**Extrait choisi**
________________________________________

Le site a été conçu et réalisé par Trésor Makonga
Les photos sont de Sammy Baloji et le texte de Hubert Maheux et Patrick Mudekereza avec la participation d’Henri Bundjoko.
Les croyances dans les esprits des eaux sont universelles sur notre planète, on les retrouve même en Europe, où par exemple les fontaines sacrées de Bretagne, aujourd’hui sous la protection d’un saint catholique, étaient autrefois des lieux de vénération de dieux celtes.
En Afrique les divinités autochtones se sont parfois mêlées aux représentations occidentales apportées par les marins pour faire naître les images si populaires de mami wata. C’est en Afrique de l’ouest que seraient nées ces représentations pour se diffuser par la suite sur une bonne partie du continent.
Les représentations de la sirènes sont également très présentes en Amérique, du Brésil aux Antilles, sous le nom de mami wata, manman d’lo, d’agwé et de yemandja, là où les esclaves mêlèrent dans leur imaginaire, héritages africain et européen.
Ce sujet a déjà été abordé au Congo dès les années 60 par Johannes Fabian, alors qu’il résidait à Kolwezi, puis par Bogumil Jewsiewicki dans son ouvrage paru en 2003 « mami wata, la peinture urbaine au Congo », puis par Lucie Touya dans « MamiWata, la sirène et les peintres populaires ».
Le père Léon Verbeeck, appartenant à la congrégation salésienne de Lubumbashi, a réuni depuis trente ans une collection de tableaux populaires, parmi les thèmes les plus prisés se retrouve la représentation de la sirène.
Au Katanga, ces traditions encore bien vivantes ont donné lieu à une production artistique très importante. Plus qu’ailleurs, on a peint de sirènes, mamba muntu en swahili et mami wata en lingala, et l’on continue encore d’en peindre aujourd’hui.
Ces œuvres essentiellement urbaines ont succédé à des représentations des différents esprits des eaux qui préexistaient dans les sociétés traditionnelles de la province. Il semblait important de présenter cette importante production matérielle restée en partie méconnue du grand public.
1.Les esprits des eaux dans les sociétés traditionnelles du Katanga
Chez les sanga, il existe un esprit des eaux féminin mukalay et un esprit des eaux masculin mwilambwe wa kumema. Pour les habitants de Luambo, lieux de résidence du chef traditionnel Mpande, mukalay habite dans les carrières de Kalabi où elle veille sur le minerai de cuivre (malachite) et des pierres semi précieuses : saphir, rubis… Elle apporte la richesse à celui qui la rencontre.

________________________________________

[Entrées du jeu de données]
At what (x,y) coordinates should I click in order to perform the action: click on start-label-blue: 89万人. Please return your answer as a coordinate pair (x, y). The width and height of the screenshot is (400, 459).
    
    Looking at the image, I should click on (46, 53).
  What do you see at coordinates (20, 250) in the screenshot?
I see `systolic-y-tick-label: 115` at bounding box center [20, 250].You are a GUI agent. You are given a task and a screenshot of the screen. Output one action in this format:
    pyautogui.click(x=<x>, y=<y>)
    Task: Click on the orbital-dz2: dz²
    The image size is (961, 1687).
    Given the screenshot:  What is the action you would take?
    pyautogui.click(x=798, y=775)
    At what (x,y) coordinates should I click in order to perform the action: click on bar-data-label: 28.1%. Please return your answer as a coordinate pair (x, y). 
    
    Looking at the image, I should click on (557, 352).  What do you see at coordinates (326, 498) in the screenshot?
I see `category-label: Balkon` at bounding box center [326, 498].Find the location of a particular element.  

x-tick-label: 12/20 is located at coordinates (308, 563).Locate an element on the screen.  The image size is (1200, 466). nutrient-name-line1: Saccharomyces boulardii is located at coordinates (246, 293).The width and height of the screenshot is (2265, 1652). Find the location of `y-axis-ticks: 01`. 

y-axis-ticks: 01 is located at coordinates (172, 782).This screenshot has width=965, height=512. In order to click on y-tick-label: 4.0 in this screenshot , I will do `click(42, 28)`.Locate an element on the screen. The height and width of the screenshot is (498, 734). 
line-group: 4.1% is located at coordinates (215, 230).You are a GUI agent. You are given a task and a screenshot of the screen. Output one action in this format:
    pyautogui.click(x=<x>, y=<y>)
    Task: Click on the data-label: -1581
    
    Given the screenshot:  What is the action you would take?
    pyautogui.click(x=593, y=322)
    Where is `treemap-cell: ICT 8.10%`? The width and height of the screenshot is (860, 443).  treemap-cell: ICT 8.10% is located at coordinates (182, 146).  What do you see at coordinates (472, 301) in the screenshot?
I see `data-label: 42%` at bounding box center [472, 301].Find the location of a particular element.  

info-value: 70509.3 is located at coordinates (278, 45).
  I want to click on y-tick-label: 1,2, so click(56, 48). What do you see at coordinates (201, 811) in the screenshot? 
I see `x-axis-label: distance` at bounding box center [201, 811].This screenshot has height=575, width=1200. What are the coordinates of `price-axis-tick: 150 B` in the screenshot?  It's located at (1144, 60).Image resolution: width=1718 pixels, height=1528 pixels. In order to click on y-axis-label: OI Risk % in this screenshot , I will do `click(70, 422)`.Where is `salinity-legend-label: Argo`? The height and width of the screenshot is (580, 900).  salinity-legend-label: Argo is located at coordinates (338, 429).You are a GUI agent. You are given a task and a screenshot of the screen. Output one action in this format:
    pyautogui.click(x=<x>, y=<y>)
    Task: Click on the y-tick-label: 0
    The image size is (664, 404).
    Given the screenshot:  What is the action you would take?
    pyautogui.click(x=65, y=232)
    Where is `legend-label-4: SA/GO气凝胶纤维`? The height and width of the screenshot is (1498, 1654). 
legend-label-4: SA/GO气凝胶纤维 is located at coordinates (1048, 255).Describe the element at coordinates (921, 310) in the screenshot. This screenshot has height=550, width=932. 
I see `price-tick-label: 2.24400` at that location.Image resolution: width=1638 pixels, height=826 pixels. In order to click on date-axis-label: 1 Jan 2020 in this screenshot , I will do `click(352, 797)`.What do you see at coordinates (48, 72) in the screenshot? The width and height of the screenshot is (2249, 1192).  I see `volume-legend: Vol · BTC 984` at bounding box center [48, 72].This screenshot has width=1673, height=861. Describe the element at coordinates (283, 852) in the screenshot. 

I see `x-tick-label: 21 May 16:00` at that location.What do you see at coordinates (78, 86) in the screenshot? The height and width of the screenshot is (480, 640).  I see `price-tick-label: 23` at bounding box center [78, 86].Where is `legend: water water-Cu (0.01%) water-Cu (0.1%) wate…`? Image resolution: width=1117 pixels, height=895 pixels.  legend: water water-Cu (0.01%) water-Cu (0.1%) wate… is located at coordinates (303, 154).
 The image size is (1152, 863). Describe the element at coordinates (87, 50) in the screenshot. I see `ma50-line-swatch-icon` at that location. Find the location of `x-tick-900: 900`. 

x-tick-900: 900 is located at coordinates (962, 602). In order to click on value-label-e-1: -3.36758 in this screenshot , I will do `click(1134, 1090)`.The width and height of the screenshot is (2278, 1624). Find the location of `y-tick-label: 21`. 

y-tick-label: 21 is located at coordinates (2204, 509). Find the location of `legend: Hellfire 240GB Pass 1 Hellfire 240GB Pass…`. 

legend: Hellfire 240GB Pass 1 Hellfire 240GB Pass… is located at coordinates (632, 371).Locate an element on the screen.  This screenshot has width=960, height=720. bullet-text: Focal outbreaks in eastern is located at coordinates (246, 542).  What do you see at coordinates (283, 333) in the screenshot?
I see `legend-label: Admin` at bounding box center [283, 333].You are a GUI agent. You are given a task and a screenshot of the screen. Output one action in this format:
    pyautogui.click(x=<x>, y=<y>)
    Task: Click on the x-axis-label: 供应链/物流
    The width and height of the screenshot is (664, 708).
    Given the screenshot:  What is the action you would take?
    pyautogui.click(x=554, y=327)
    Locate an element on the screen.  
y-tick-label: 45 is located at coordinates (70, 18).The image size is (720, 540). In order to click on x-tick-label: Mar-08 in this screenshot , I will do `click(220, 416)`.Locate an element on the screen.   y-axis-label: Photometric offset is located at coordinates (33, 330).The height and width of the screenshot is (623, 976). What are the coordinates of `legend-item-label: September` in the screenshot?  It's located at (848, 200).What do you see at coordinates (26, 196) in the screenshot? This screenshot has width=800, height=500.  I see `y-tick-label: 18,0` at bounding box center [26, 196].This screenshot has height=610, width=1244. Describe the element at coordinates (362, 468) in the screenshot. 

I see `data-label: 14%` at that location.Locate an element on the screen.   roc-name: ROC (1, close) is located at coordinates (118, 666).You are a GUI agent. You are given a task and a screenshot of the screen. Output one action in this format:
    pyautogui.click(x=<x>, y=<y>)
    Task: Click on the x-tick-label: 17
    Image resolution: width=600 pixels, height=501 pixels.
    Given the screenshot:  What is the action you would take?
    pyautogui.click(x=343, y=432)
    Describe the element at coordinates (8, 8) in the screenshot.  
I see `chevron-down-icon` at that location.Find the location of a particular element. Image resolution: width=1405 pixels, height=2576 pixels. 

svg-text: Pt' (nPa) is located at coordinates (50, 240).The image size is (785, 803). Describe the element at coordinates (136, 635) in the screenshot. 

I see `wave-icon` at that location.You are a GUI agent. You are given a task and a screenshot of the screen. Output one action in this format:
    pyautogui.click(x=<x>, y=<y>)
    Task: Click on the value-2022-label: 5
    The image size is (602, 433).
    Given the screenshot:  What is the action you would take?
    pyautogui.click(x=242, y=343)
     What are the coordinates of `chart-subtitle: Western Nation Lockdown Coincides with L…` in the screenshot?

________________________________________

**Série d'exercices**
1. Dans l'extrait sur les sirènes, relevez toutes les personnes qui, selon le texte, ont déjà abordé ce sujet au Congo.
2. Selon l'extrait sur les sirènes, pourquoi semblait-il important de présenter la production de peintures de sirènes du Katanga ?
Ces enregistrements n'ont aucun lien avec l'extrait.

**Réponses numérotées**
1. Johannes Fabian, Bogumil Jewsiewicki, Lucie Touya

2. Cette importante production matérielle est restée en partie méconnue du grand public.